Invito all'imitazione di Paolo Con la tenerezza ma anche con la preoccupazione di un padre, invita i propri figli spirituali di Corinto a imitare il suo stile di vita evangelico (v. 16). È convinto che, se imiteranno lui, si troveranno a imitare Cristo. Difatti, l'apostolo stesso cerca sempre d'imitare Cristo (11,1; cfr. 1Ts 1,6), sia pure in maniera creativa, ossia attualizzando in modo originale nella propria vita i valori rivelati dal Maestro, come l'obbedienza a Dio Padre (cfr. Gv 15,10), il servizio degli altri (cfr. Mt 20,28 e il parallelo Mc 10,45; Lc 22,26-27; Gv 13,14-15) e, più in genere, l'amore vicendevole (cfr. Gv 13,34; 15,12). Certamente si rende conto di essere stato severo nel suo richiamo, giunto quasi alla derisione dei suoi interlocutori. Ma non lo ha fatto per umiliarli (v. 14), bensì per farli maturare. Del resto, questo è il compito di un padre che ama i suoi figli. E Paolo, pur essendo al corrente che alcuni cristiani di Corinto non possono sopportarlo, si rivolge comunque a tutti chiamandoli «figli miei amati» (v. 14). Dunque, è lui il loro padre nella fede, a differenza dei missionari giunti in città dopo di lui: a rigor di logica, costoro non possono essere considerati loro padri, perché non li hanno generati alla vita cristiana come ha fatto lui. Al massimo, possono essere ritenuti loro «pedagoghi in Cristo» (4,15; cfr. Gal 3,24-25). In quell'epoca, il pedagogo era lo schiavo di fiducia che aveva specialmente il compito di «condurre» il «figlio» del padrone a scuola, sorvegliandolo e, se necessario, anche obbligandolo ad andarvi: mentre ai pedagoghi bisogna obbedire, un padre va amorevolmente imitato.

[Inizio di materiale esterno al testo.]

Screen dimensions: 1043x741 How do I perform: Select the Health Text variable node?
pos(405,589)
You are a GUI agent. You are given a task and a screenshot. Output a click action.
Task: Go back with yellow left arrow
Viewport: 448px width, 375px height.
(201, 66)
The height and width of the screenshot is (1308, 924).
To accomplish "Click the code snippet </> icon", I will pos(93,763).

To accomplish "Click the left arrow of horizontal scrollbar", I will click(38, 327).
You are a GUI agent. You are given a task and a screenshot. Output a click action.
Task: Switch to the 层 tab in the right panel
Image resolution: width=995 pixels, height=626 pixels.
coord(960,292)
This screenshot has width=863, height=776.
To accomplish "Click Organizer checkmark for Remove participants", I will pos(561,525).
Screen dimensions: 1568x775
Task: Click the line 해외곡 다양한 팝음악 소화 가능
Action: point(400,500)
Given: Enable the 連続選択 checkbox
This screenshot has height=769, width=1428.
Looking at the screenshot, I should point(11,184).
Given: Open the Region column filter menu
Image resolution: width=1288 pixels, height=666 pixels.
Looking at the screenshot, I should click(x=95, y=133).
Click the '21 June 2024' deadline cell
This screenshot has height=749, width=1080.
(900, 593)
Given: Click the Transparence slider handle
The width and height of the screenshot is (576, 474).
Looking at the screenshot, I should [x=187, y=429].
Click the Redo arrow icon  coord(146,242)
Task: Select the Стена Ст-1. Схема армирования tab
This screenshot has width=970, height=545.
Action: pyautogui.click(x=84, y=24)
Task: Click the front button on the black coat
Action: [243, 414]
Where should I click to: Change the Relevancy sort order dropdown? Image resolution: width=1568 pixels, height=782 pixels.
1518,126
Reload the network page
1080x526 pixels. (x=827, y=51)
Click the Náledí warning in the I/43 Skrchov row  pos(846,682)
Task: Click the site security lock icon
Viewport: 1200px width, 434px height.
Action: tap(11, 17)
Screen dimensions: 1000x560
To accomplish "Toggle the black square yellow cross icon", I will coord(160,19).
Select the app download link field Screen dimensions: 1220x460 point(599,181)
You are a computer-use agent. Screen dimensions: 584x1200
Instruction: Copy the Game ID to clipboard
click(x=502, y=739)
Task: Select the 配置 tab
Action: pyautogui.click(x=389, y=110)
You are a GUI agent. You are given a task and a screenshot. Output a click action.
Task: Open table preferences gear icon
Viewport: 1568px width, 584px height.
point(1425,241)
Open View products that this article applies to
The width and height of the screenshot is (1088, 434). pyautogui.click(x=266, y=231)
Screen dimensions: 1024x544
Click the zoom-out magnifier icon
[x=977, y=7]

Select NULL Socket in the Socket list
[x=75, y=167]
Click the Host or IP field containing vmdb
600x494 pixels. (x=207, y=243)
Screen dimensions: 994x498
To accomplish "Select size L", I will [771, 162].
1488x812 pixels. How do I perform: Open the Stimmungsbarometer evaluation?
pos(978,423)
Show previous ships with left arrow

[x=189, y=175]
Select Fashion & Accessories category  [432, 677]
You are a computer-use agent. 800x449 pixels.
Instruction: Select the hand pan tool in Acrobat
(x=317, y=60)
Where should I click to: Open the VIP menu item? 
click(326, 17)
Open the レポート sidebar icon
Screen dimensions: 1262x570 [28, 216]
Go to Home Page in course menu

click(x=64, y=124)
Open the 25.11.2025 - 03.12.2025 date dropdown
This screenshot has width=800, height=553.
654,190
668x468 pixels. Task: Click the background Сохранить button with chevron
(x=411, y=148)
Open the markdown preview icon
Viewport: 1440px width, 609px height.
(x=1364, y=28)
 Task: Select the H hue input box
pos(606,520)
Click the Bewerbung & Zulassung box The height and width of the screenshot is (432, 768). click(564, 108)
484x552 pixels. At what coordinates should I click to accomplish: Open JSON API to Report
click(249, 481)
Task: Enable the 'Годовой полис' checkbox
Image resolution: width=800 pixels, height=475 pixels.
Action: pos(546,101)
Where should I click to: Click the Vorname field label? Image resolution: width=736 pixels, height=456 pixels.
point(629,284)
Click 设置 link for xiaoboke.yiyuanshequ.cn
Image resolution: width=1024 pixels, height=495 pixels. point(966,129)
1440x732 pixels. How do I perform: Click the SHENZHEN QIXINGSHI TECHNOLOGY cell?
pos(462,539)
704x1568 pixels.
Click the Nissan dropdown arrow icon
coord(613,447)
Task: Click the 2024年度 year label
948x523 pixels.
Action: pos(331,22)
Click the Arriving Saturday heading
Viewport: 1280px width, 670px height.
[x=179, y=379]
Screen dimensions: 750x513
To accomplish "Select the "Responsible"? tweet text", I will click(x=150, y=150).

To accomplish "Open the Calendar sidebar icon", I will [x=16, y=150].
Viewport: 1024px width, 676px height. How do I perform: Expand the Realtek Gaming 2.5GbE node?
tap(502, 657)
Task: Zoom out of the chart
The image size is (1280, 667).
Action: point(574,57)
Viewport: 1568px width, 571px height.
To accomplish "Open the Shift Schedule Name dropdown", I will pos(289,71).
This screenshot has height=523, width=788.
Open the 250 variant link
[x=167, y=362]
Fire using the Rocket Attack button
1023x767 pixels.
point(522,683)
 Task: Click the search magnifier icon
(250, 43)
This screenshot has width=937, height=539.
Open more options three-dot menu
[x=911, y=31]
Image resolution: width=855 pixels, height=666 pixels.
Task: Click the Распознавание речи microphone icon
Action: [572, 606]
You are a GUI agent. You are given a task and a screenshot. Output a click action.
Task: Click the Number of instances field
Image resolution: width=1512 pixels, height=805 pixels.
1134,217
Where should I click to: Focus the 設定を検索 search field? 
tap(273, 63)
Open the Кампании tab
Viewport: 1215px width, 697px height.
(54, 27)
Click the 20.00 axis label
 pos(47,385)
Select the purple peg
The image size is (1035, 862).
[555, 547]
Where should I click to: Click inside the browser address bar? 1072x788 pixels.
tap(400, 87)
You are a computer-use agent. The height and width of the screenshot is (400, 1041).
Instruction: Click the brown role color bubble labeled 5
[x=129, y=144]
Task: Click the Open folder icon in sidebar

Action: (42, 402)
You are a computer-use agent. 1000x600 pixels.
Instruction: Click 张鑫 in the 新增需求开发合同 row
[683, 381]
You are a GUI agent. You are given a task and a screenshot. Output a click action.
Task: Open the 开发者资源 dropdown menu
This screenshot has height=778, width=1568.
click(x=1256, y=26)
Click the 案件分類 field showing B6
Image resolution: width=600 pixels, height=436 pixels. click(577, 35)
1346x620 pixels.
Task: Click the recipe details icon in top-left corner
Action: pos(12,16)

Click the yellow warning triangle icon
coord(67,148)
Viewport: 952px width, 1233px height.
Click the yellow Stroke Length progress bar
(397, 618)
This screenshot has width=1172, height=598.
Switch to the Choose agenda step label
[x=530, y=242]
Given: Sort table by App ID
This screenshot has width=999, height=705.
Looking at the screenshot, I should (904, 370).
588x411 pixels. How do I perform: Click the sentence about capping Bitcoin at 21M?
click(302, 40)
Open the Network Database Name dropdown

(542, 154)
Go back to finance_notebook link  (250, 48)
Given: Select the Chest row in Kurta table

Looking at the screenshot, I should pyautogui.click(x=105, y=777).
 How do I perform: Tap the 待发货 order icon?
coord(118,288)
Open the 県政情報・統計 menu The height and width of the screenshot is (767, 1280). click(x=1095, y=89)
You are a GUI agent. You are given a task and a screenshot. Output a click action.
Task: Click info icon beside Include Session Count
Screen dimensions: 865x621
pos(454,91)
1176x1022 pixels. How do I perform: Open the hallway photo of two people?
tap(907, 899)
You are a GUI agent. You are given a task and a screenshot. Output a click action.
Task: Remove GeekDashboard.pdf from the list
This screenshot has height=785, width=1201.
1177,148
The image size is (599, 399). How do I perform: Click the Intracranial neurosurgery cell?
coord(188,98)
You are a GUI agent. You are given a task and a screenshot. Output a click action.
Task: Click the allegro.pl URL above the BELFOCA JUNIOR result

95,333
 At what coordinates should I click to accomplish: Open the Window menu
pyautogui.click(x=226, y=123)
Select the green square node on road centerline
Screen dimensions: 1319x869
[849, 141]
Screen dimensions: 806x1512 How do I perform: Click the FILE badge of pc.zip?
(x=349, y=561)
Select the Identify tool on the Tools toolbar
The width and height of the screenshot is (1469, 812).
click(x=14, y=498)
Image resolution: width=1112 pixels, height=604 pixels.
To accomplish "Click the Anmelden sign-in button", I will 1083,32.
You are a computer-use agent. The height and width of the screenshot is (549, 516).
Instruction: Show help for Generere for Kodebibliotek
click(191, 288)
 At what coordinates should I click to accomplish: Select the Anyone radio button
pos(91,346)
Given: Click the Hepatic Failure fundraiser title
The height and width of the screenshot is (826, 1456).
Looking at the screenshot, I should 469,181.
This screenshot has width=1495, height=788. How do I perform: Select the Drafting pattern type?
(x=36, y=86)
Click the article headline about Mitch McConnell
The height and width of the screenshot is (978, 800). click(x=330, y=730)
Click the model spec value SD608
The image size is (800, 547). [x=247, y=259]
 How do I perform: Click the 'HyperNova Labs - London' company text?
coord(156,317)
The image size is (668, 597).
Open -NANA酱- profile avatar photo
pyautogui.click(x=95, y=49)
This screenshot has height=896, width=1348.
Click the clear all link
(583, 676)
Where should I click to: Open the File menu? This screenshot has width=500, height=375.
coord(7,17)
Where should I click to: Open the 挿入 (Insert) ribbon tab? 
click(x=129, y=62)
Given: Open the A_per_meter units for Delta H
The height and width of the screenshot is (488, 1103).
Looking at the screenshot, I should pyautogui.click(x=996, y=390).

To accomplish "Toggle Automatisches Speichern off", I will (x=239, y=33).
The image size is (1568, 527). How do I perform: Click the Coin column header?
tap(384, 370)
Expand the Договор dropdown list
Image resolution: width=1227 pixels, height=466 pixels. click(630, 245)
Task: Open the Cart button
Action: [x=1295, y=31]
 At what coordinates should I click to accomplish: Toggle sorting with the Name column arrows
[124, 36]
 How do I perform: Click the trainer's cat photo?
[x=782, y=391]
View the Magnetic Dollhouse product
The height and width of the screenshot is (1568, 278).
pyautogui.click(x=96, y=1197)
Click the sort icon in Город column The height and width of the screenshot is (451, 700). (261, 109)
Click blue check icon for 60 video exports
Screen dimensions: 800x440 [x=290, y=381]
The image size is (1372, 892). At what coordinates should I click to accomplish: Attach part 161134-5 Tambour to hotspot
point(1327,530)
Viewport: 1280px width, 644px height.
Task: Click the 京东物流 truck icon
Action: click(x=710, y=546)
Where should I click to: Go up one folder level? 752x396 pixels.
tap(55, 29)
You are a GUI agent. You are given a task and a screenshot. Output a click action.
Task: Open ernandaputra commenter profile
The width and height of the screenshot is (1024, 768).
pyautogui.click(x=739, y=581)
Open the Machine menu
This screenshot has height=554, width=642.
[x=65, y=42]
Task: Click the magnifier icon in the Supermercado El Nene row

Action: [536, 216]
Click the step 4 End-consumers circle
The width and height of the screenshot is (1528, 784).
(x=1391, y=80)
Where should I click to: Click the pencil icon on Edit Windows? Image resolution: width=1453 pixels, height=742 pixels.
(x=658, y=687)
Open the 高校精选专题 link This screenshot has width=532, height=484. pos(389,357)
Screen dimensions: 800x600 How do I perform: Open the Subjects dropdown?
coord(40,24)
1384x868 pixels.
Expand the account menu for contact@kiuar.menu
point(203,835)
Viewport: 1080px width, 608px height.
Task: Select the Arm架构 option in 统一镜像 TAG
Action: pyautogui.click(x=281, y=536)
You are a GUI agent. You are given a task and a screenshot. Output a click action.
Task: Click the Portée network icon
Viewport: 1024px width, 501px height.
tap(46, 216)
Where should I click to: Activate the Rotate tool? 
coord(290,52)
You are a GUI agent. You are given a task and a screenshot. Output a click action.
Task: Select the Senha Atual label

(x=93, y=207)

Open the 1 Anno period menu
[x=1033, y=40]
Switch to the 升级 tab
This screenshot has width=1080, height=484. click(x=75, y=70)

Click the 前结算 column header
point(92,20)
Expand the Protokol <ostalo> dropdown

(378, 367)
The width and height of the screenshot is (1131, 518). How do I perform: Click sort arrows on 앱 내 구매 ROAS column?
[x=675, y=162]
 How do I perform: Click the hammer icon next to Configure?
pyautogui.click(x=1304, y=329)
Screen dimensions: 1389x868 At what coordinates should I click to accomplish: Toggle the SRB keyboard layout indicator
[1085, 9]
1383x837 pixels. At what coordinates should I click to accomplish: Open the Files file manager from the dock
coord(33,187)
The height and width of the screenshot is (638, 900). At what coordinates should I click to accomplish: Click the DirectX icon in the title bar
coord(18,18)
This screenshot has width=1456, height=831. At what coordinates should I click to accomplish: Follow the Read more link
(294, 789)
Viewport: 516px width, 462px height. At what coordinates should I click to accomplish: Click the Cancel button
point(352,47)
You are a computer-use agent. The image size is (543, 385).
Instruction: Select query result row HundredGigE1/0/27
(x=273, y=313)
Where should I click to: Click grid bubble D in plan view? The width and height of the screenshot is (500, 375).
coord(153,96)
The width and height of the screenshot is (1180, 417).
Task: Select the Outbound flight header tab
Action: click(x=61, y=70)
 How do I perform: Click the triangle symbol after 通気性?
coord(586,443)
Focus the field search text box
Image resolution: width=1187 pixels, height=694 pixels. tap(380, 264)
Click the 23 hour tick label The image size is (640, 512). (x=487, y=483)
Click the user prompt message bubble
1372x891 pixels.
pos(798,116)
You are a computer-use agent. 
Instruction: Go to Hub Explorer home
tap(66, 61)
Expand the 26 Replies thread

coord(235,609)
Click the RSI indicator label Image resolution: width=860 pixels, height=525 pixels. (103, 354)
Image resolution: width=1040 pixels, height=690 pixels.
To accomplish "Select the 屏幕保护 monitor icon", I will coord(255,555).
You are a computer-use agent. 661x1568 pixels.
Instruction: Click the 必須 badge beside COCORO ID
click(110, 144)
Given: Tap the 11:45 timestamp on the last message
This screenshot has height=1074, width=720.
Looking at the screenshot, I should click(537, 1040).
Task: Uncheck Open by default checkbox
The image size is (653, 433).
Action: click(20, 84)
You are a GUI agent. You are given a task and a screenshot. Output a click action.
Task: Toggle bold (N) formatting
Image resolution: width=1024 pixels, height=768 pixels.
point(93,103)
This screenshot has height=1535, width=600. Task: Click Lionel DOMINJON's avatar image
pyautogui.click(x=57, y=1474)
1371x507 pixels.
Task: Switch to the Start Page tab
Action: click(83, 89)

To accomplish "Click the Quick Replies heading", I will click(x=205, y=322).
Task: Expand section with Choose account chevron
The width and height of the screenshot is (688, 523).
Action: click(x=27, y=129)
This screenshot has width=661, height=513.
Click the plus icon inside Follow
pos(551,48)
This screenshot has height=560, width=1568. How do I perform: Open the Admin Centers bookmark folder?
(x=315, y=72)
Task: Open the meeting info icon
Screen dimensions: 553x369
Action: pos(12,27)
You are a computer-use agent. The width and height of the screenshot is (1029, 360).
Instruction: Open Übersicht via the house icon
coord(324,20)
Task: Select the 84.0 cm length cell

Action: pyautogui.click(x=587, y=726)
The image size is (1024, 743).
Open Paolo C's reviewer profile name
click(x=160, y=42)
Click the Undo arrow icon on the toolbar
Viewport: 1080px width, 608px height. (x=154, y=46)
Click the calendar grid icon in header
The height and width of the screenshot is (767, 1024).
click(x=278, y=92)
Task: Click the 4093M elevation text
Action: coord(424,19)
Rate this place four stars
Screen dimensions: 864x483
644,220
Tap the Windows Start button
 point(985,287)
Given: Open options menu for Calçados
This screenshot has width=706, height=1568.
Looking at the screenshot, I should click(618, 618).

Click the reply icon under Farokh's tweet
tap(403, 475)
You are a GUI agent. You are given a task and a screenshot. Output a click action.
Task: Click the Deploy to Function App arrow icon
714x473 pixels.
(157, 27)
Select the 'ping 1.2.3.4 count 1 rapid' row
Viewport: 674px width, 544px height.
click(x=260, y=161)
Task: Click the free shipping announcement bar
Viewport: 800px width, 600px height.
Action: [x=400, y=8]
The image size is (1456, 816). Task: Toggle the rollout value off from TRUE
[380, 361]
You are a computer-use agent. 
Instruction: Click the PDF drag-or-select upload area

Visita di Timoteo a Corinto Del resto, Paolo stesso, per aiutarli a perseverare nella vita cristiana, imitando il suo stile, ha mandato a Corinto un suo fedele collaboratore: Timoteo (cfr. At 19,22); tiene a precisare che Timoteo è per lui ben più di un collaboratore: è un figlio carissimo (v. 17a), che essi già conoscono perché egli prese parte alla prima evangelizzazione di Corinto (cfr. At 18,5). Essendo legato a Paolo da affetto filiale, egli potrà ricordare ai «fratelli» di Corinto come il loro comune padre vivesse evangelicamente; più esattamente: come Paolo vivesse in Cristo (v. 17b), perché Cristo stesso viveva «in» lui (Gal 2,20), per cui per l'apostolo «vivere» era «Cristo» (Fil 1,21 ). Timoteo, paradossalmente, non dovrà far altro. Paolo non gli ha dato un compito preciso. Il rimedio pastorale suggerito discretamente da Paolo a missionari come Apollo è di proporsi come modelli di vita da imitare.

Visita di Paolo a Corinto Paolo sente il desiderio di tornare a Corinto (v. 18a). Ma mentre espone questo progetto pastorale, gli tornano di nuovo in mente alcuni di loro, che non vivono all'insegna dell'umile sapienza salvifica di Cristo crocifisso, bensì di atteggiamenti orgogliosi. Questi tali s'illudevano che Paolo, una volta fondata una Chiesa, non tornasse più a farle visita. Paolo mette in guardia i Corinzi, e in specie quelli che si gonfiavano di superbia, che, alla sua venuta, potrebbe usare anche il «bastone» (v. 21), ossia maniere molto severe, per mettere fine a certi comportamenti. Ma il fatto stesso che questo avvertimento sia una domanda retorica lascia intendere ai suoi interlocutori che dipende da loro avere a che fare con il Paolo severo piuttosto che amorevole, come in realtà egli desidererebbe essere.